ST-GCP: a graph convolutional network model with contrastive consistency and permutation for spatial transcriptomics

Spatial transcriptomics (STs) technology is a powerful technique that simultaneously preserves gene expression profiles and spatial information, enabling deeper exploration of tissue organization and function. However, many existing computational approaches often rely on labeled ST data and overlook the rich spatial information, resulting in limited representations and suboptimal clustering. In this paper, we propose ST-GCP, a self-supervised graph representation learning framework for ST data, which incorporates a structure-feature perturbation mechanism.
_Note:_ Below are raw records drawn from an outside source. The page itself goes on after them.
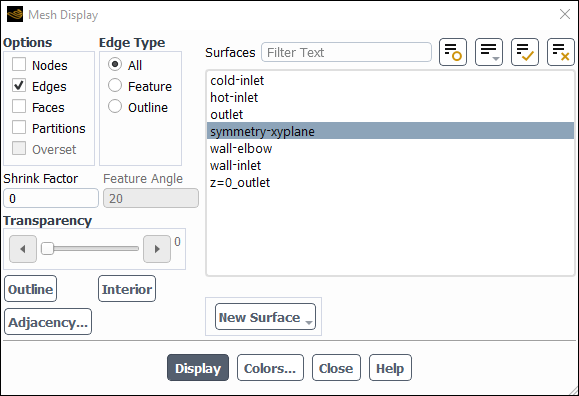Click the Fluent logo in title bar

pyautogui.click(x=15, y=15)
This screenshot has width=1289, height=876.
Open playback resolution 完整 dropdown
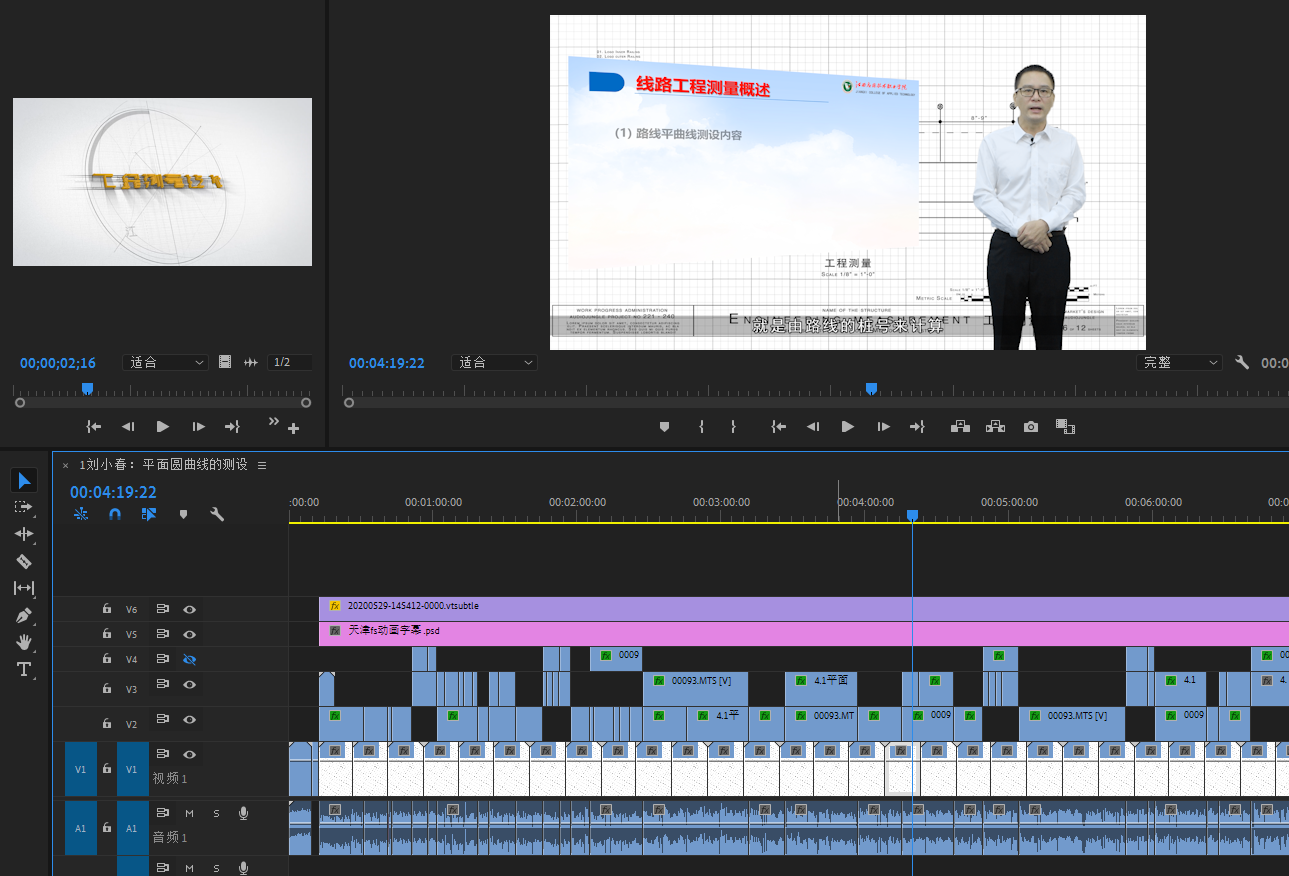[1180, 363]
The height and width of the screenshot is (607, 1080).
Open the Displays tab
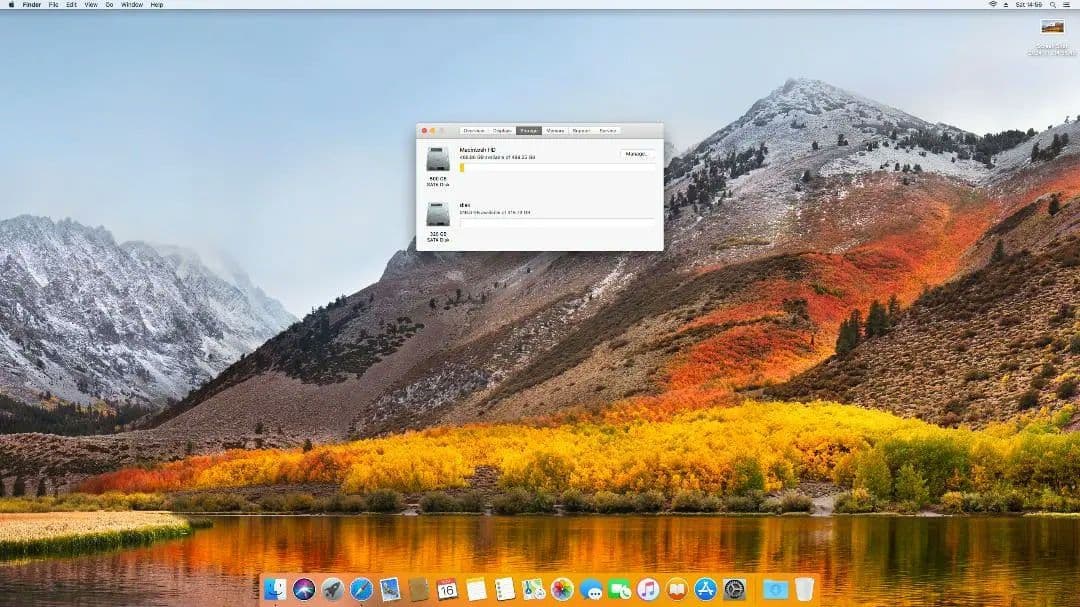click(x=505, y=130)
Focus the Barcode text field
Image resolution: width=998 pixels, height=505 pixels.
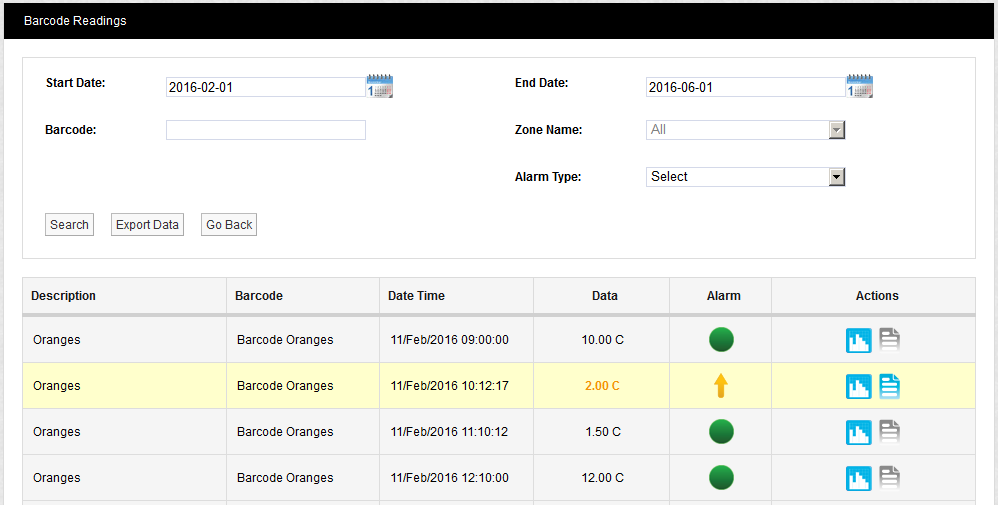coord(265,130)
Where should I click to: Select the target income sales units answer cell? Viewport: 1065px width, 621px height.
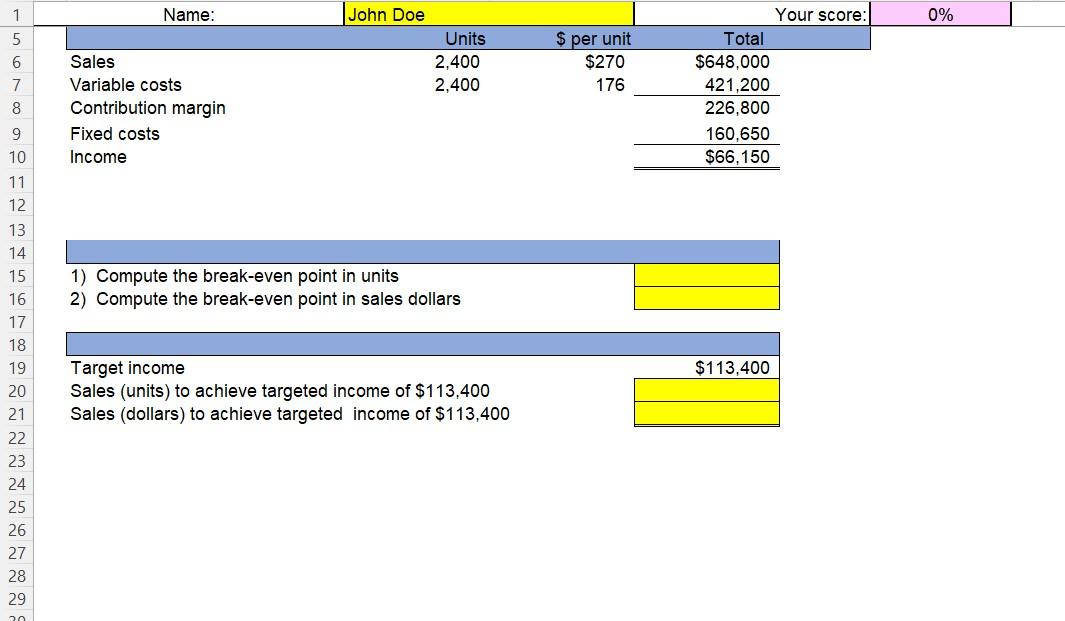(706, 390)
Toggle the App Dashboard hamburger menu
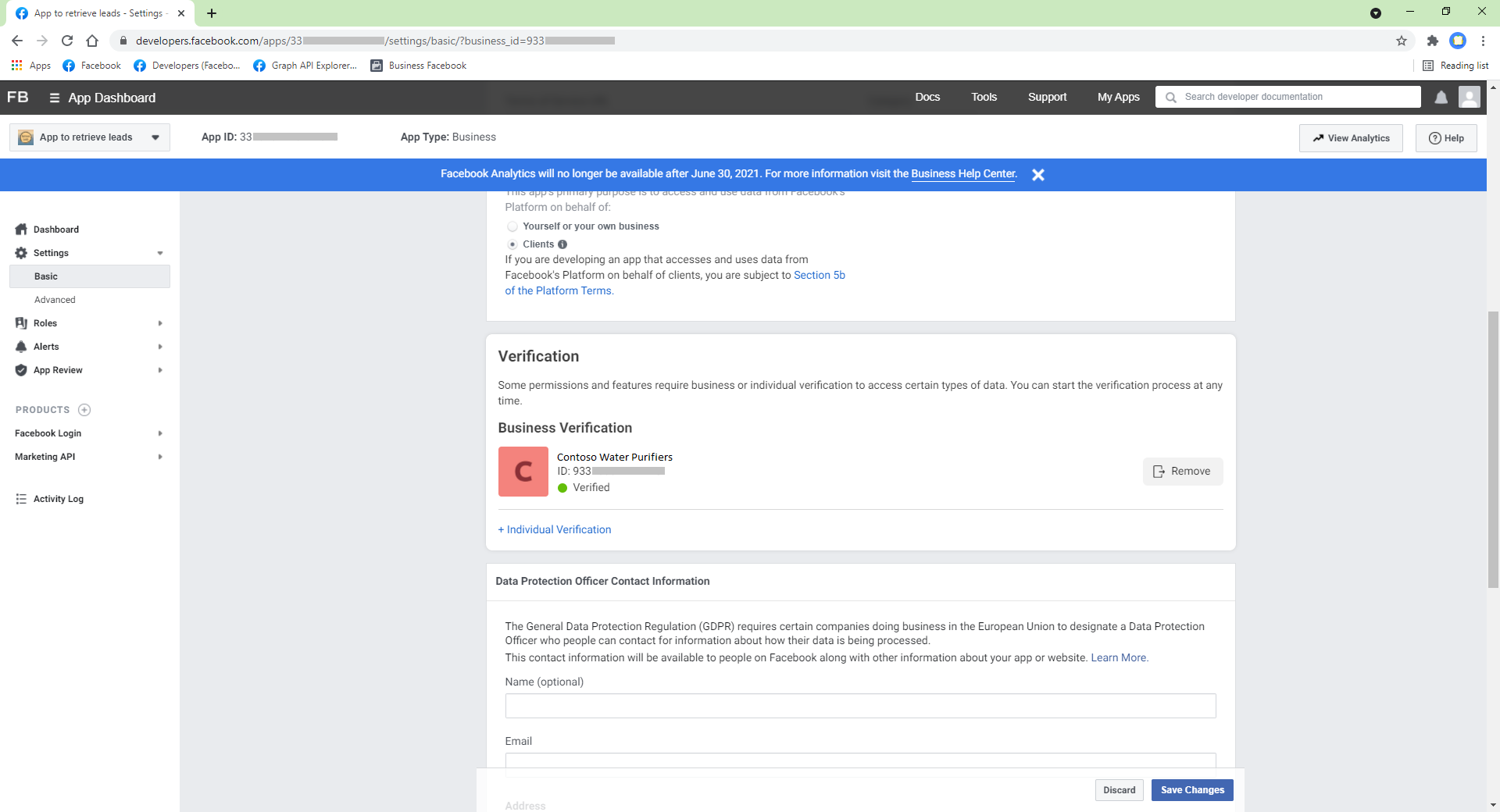The image size is (1500, 812). click(54, 98)
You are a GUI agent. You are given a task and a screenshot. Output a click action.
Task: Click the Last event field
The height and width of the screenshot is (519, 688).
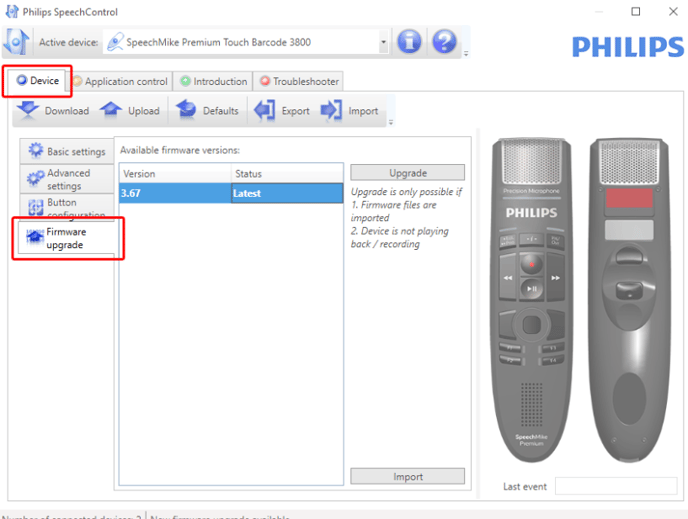click(616, 486)
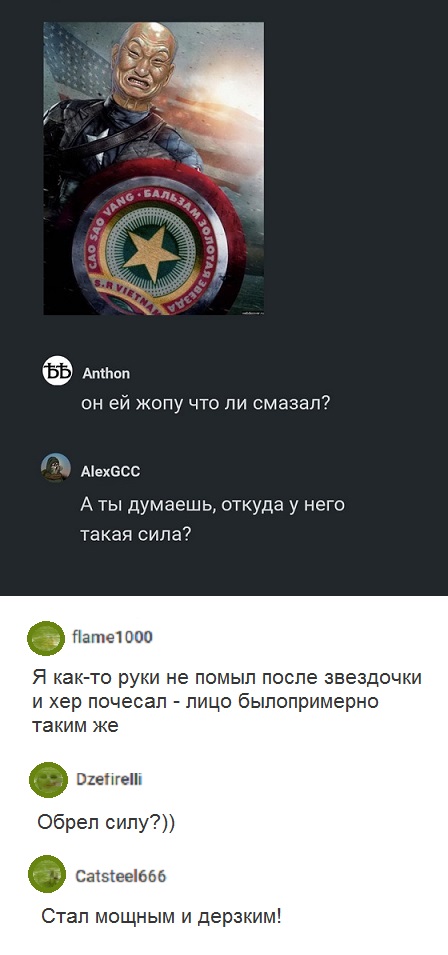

First, ST-GCP applies feature-level random permutation of the gene expression matrix and random edge dropout in the spatial neighbor network, creating two complementary augmented graph views of ST data. ST-GCP then employs a two-layer graph convolutional network (GCN) encoder-decoder to extract spatial representations and reconstruct gene expression. Finally, a cosine-similarity-based contrastive objective aligns the view-specific representations, and the overall loss jointly optimizes reconstruction fidelity and contrastive consistency, thereby coupling graph topology with transcriptomic profiles in a shared low-dimensional space. Experimental results on multiple ST datasets demonstrate that ST-GCP can uncover biologically meaningful patterns, such as tumor heterogeneity, brain developmental architecture, and cellular developmental trajectories.